**INSTRUCTIONS FOR THE TASK**
Lines from the one with "Given: Click the" to the end of the material, both included: print them exactly and print nothing else. Omit the pictures.

**DATASET EXCERPTS**
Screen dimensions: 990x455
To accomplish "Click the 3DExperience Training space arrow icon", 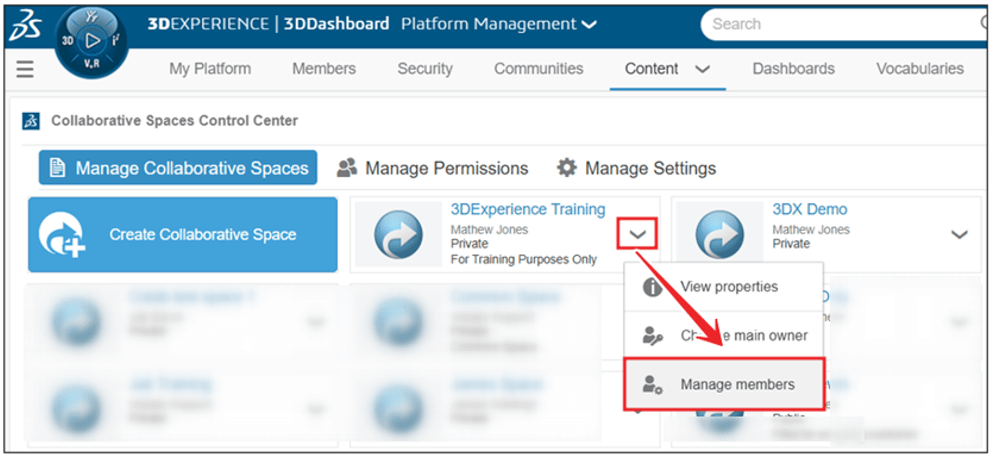I will 398,235.
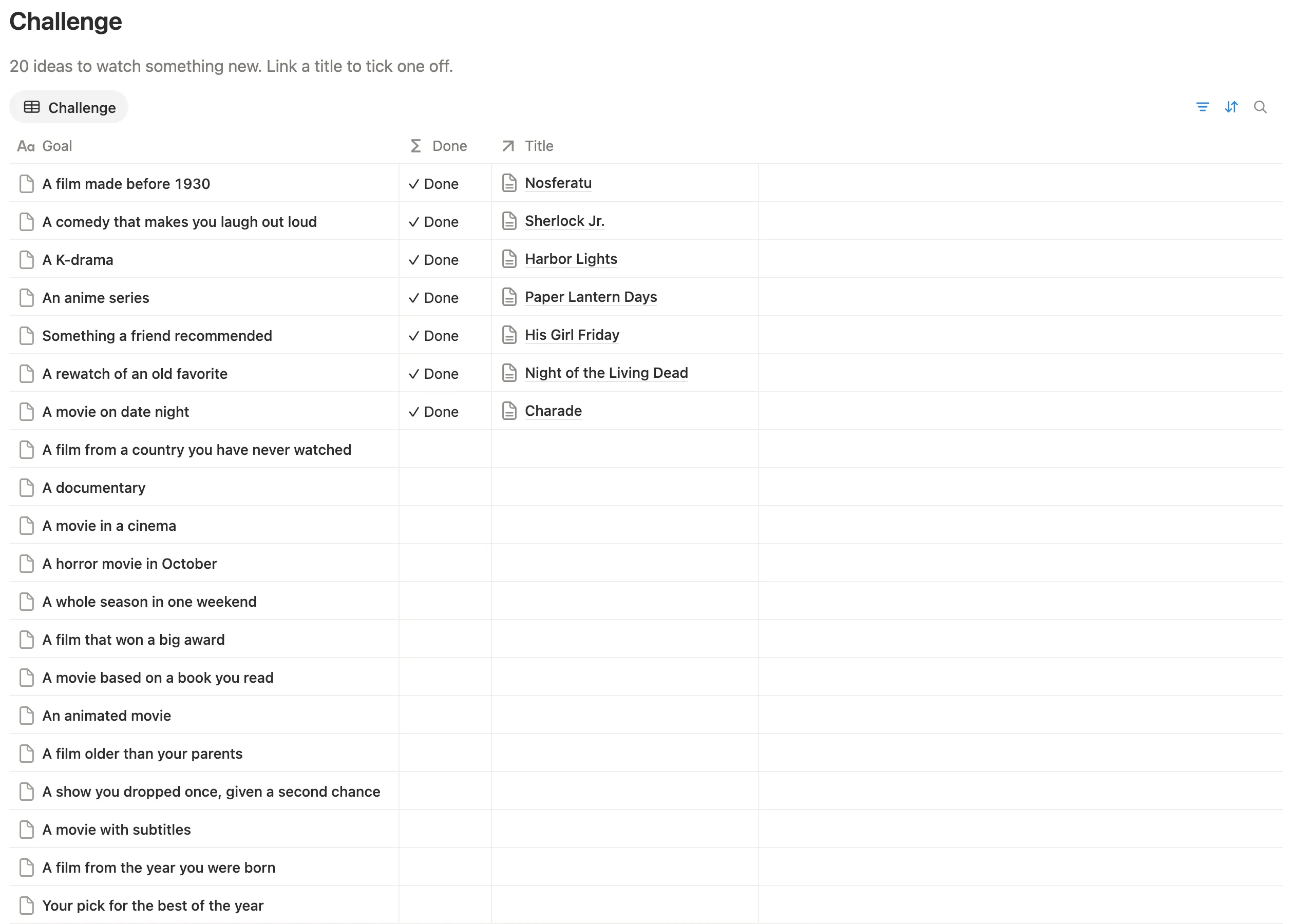Click the page icon beside Charade
Viewport: 1289px width, 924px height.
click(x=509, y=411)
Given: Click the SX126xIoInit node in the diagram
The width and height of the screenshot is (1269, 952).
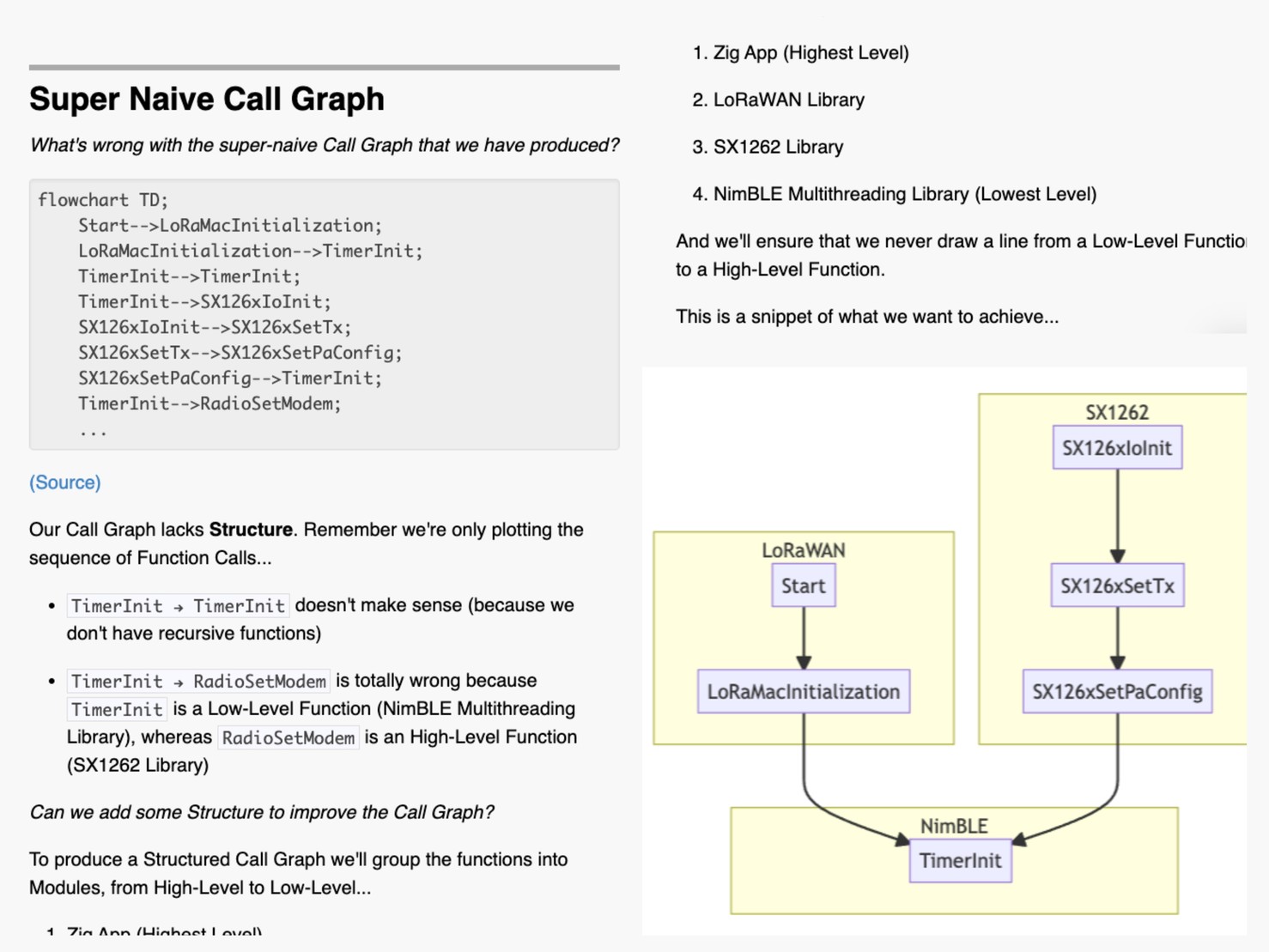Looking at the screenshot, I should 1116,448.
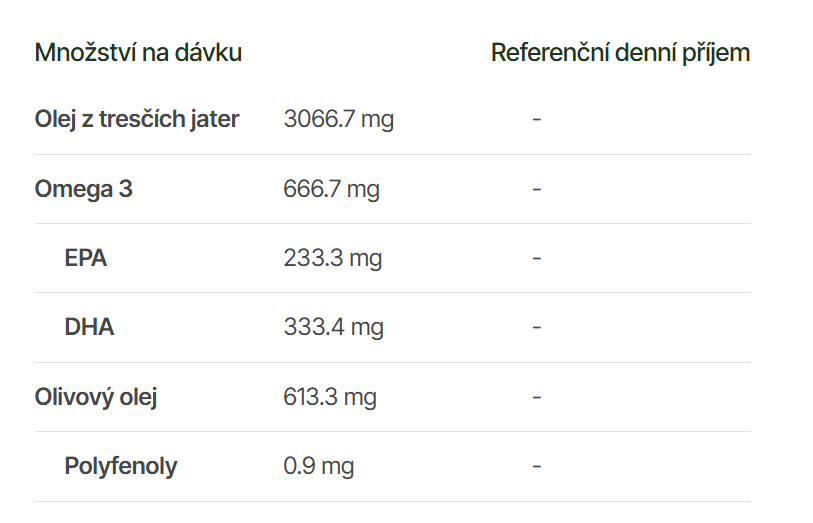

**TASK OUTPUT**
Given: Click the SX126xIoInit node in the diagram
The width and height of the screenshot is (1269, 952).
Looking at the screenshot, I should 1116,448.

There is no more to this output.